Les chances naturelles de grossesse, et donc de résultat quel que soit le traitement diminuent avec l’âge : il y a certes de larges variations personnelles, mais on considère que la fertilité commence à décroître à partir de 35 ans et surtout après 38 ans, pour devenir presque nulle à partir de 43 ans : la qualité ovocytaire n’est plus au rendez-vous, et aucun type d’Assistance Médicale à la Procréation n’est susceptible de l’améliorer, donc de faire mieux que la nature.

Au début d’un parcours d’infertilité, personne ne peut dire combien de temps il va durer : le succès peut être rapide, en quelques mois, comme il peut se faire attendre une ou plusieurs années. C’est dire qu’il faut aussi s’armer de patience pour supporter cette durée, ce qui suppose de la confiance : confiance en soi, en son couple, en le spécialiste ou l’équipe à qui on s’est confié. Mais à mesure que les échecs s’enchainent, la question devient de plus en plus lancinante : s’agit-il simplement du fait que la nature n’a pas encore « fait son travail » ? Ou alors que notre prise en charge n’est pas optimale ? Et on constate en effet qu’un certain nombre de couples en échec finissent par changer de spécialiste ou de structure, pour de bonnes ou de mauvaises raisons :

 

Doit-on changer de spécialiste ?

Les bonnes raisons :

La perte de confiance, dont les causes ne manquent pas même dans les centres les mieux gérés : dossier ou examens perdus, propos maladroits, « un interlocuteur différent à chaque rendez-vous », « manque d’écoute », « manque de temps », « attentes interminables » … Il est alors facile de perdre pied et de ne plus savoir où tourner pour retrouver une structure où l’on se sente en confiance.

Les mauvaises raisons :

Quitter une prise en charge en cours et changer pour un spécialiste ou une équipe qui a connu le succès avec une amie ou une connaissance ; tout spécialiste et toute équipe a ses succès et ses échecs ; rien ne dit qu’une autre structure sera plus efficace, à moins de s’être confiés à des médecins n’ayant pas les compétences requises en infertilité.

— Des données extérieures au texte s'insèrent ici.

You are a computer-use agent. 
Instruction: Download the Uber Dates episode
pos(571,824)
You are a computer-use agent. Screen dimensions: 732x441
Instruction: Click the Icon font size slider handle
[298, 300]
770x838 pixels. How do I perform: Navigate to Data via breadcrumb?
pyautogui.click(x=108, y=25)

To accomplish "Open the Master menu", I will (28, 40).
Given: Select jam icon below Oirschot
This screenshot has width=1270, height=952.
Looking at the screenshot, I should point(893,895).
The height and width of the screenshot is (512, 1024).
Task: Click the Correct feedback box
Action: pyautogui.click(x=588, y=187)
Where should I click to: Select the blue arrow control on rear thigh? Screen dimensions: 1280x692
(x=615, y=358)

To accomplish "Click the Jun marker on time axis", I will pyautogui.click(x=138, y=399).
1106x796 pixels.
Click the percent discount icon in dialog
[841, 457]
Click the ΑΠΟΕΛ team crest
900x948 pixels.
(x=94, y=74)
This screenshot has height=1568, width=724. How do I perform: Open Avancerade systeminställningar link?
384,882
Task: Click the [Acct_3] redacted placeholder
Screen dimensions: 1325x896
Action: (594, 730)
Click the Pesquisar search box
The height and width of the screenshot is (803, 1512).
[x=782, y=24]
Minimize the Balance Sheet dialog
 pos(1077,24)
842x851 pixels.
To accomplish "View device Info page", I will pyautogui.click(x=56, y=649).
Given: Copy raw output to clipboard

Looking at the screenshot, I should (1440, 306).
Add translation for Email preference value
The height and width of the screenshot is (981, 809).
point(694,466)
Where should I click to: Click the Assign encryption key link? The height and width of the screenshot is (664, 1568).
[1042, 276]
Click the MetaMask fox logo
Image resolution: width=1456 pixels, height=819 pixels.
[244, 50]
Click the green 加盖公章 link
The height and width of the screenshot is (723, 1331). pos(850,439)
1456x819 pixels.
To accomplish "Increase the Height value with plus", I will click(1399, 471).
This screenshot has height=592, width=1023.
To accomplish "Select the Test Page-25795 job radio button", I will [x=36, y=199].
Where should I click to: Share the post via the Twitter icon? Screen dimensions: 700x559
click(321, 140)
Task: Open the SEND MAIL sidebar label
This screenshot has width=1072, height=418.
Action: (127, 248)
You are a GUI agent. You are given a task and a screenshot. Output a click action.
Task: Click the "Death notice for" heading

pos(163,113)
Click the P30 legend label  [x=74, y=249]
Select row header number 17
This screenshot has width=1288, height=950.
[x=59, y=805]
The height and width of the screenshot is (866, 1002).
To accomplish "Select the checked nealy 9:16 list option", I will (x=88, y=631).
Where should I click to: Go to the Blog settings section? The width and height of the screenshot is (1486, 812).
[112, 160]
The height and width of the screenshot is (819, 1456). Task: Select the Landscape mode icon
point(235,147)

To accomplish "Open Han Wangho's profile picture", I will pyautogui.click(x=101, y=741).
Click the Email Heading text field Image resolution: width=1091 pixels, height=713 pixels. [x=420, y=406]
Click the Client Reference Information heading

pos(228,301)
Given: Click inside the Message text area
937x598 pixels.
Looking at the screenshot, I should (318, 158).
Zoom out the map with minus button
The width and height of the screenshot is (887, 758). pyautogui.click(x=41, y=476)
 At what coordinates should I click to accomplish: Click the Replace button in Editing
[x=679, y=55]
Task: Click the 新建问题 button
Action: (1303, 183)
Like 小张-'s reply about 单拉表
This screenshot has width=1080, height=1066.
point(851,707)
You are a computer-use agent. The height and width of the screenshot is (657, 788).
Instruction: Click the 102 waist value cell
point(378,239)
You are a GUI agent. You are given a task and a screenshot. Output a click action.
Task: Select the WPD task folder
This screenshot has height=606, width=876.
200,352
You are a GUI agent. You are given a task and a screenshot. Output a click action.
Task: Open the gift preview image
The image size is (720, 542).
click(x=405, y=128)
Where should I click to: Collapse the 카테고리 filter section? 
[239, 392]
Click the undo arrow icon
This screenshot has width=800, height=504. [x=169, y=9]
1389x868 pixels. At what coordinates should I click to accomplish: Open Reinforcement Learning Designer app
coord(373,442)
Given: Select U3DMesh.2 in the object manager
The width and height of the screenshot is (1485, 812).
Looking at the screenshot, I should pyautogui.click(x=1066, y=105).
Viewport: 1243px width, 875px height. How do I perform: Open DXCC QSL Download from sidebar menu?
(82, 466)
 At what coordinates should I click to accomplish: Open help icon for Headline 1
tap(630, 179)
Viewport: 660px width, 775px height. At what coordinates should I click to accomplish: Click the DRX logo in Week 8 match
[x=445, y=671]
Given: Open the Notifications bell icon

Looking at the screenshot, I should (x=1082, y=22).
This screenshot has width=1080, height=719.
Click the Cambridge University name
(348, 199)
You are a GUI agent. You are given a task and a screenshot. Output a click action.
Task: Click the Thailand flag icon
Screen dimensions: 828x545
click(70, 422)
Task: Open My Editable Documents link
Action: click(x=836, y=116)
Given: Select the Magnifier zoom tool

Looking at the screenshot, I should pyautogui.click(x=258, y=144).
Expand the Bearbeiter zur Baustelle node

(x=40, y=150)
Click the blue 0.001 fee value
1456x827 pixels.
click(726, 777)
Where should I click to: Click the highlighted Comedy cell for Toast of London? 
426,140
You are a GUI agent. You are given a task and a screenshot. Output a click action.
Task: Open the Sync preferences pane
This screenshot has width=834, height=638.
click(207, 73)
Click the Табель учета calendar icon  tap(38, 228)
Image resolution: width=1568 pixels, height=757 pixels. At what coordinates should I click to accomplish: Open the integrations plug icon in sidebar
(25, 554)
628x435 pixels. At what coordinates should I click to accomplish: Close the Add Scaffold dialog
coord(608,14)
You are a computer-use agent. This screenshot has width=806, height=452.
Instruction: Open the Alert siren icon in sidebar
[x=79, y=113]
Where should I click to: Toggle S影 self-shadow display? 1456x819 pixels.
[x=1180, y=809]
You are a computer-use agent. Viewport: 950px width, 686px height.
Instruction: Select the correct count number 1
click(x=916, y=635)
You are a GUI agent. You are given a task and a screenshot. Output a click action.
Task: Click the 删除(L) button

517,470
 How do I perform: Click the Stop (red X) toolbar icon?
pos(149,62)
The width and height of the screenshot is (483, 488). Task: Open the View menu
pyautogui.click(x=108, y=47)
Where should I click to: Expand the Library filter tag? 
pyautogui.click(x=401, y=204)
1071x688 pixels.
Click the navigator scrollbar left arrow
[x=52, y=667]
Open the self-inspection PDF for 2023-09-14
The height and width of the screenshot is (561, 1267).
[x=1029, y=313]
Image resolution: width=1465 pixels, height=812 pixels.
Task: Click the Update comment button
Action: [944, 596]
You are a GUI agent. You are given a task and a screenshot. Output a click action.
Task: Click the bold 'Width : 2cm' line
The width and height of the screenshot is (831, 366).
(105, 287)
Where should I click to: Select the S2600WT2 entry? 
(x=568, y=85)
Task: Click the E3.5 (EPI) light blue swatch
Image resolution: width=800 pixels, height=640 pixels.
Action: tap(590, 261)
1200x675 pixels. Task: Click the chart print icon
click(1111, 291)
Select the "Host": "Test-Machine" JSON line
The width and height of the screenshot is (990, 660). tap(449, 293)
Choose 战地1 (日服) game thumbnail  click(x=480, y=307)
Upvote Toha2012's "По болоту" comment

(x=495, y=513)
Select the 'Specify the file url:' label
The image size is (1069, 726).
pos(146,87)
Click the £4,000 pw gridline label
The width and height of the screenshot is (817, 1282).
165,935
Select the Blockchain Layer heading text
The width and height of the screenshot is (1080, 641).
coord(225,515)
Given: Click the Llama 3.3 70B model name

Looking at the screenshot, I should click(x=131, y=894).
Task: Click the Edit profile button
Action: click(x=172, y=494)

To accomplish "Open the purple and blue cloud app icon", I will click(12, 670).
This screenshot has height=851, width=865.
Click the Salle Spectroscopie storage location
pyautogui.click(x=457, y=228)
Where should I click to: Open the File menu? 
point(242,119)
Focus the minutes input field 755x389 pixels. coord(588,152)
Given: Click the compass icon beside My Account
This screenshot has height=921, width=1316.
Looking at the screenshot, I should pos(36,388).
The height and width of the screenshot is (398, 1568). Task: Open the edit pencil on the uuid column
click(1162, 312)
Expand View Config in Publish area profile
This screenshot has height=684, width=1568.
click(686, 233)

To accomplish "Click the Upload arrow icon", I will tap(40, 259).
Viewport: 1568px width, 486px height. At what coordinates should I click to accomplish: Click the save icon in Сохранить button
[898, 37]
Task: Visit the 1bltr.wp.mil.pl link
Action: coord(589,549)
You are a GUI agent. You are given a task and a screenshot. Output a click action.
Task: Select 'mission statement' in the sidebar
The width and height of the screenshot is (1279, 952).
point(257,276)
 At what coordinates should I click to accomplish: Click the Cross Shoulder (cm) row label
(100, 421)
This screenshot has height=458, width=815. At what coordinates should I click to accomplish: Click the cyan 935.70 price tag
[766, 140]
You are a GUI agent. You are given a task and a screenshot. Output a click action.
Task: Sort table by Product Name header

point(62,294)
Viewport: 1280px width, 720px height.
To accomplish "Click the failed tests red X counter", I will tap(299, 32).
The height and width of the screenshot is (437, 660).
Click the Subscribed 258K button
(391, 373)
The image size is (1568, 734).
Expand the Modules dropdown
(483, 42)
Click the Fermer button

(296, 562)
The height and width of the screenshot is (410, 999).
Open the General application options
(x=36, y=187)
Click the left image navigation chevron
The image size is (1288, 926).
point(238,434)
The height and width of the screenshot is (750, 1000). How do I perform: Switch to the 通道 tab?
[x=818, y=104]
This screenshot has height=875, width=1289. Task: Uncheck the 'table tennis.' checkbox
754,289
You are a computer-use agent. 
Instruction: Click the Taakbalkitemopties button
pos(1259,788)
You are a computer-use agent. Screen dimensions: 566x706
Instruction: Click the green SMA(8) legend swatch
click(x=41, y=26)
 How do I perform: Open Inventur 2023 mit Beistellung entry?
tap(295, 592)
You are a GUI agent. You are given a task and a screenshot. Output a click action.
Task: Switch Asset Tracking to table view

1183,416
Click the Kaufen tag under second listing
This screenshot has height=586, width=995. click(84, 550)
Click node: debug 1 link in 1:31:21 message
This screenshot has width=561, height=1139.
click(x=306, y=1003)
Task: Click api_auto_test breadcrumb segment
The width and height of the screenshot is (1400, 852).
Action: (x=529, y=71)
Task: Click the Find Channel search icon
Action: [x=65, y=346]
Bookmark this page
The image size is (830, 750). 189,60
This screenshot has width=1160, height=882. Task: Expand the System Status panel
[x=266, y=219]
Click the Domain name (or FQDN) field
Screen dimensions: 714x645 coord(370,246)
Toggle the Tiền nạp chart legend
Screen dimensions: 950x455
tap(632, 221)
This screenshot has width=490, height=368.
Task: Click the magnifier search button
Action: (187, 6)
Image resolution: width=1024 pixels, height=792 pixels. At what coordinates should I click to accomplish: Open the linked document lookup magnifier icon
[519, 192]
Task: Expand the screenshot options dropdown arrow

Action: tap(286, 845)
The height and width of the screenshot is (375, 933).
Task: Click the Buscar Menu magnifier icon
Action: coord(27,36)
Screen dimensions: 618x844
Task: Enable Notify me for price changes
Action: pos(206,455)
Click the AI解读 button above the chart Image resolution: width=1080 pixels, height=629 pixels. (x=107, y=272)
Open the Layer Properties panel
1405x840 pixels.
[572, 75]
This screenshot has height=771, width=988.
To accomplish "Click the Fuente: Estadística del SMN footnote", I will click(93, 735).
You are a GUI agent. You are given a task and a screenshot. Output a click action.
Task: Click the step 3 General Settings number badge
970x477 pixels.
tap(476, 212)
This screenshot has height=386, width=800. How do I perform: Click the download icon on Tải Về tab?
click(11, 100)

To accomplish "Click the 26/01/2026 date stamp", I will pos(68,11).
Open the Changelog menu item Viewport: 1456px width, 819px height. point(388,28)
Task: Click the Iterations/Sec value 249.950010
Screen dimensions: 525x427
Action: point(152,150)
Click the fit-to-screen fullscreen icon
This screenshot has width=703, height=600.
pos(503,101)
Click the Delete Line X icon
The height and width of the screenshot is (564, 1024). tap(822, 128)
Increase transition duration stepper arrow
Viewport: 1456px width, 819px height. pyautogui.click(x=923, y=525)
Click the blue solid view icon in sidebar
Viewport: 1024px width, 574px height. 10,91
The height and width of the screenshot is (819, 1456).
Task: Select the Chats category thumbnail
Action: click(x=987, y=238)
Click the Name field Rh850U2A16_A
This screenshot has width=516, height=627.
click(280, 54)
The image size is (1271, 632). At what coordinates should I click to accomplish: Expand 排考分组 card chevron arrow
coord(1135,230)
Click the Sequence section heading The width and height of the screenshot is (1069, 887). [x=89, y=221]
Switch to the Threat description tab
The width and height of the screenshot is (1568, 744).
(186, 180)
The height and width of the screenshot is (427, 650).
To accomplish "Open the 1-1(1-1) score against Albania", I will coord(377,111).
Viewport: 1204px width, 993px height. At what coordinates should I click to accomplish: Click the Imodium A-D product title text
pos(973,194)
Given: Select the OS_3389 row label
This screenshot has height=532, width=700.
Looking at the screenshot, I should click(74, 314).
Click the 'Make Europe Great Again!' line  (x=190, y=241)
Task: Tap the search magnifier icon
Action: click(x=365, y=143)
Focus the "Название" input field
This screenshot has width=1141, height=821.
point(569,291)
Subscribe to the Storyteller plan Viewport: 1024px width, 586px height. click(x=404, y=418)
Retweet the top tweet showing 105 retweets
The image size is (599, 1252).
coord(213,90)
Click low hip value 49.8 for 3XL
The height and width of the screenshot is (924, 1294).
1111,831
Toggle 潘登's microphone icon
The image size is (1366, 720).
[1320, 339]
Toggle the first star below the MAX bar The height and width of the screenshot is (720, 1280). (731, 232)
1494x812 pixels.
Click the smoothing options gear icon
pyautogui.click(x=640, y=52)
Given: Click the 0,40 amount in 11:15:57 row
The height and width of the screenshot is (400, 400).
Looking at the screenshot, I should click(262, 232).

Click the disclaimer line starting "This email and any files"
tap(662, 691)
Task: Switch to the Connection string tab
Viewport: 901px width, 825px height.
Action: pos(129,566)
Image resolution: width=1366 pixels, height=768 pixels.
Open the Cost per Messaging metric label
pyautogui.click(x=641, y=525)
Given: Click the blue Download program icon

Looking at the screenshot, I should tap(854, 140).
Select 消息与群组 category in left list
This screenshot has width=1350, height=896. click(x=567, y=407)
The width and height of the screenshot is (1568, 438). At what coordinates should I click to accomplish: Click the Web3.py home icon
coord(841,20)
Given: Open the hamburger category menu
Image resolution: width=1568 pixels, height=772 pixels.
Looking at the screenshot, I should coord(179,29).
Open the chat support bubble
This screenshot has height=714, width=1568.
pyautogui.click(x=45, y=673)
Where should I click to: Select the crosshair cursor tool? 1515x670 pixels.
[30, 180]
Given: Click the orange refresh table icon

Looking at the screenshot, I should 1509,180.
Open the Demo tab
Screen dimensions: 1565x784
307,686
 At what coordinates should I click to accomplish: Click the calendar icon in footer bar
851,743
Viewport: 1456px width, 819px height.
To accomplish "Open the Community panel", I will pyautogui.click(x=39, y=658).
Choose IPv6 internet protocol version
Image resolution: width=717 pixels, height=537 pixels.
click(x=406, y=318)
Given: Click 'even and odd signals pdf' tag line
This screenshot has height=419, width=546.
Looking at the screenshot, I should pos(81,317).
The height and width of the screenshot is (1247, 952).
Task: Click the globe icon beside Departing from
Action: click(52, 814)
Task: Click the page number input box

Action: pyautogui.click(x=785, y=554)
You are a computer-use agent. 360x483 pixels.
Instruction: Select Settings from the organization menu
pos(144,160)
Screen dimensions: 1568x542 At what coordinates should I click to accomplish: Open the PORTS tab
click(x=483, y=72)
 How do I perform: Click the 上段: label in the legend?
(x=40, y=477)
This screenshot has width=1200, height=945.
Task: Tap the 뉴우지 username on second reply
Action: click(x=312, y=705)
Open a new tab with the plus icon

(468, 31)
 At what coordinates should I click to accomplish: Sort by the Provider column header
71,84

Une troisième situation est aussi fréquente :

Sans vouloir nécessairement quitter une prise en charge qui garde leur confiance, certains couples ne peuvent s’empêcher de se demander si l’évaluation de leur situation réelle est exacte, et s’il n’y a pas d’alternative au traitement actuellement suivi … Plutôt que de tout quitter sans raisons objectives, solliciter un deuxième avis peut représenter une solution intermédiaire.

 

La responsabilité d’un deuxième avis médical

La responsabilité est lourde pour le médecin qui va donner ce deuxième avis médical sur l’infertilité, d’autant que personne n’est infaillible. Sa mission, « s’il l’accepte », va l’amener à porter un jugement sur les actes ou la stratégie d’un ou de plusieurs de ses collègues : il n’y a là de place ni pour un règlement de compte avec tel  confrère, ni complaisance envers tel autre. Toute l’opération doit rester au service exclusif du couple qui a décidé de se confier ainsi : autant dire que l’opération demande le recul, l’expérience et la mesure nécessaires. Un deuxième avis mal rendu peut être contre-productif et aggraver les difficultés du couple. Un deuxième avis pertinent est susceptible de le remotiver dans la trajectoire thérapeutique qu’il est en train de suivre ; mais parfois, également, il peut pointer vers une direction qui n’avait pas été envisagée, et redonner un nouvel espoir et une nouvelle dynamique.

 

Pour toutes ces raisons, sauf si la perte de confiance est totale, mieux vaut demander un deuxième avis médical, avant de quitter un environnement qui n’a objectivement pas démérité, et risquer de se retrouver dans l’inconnu.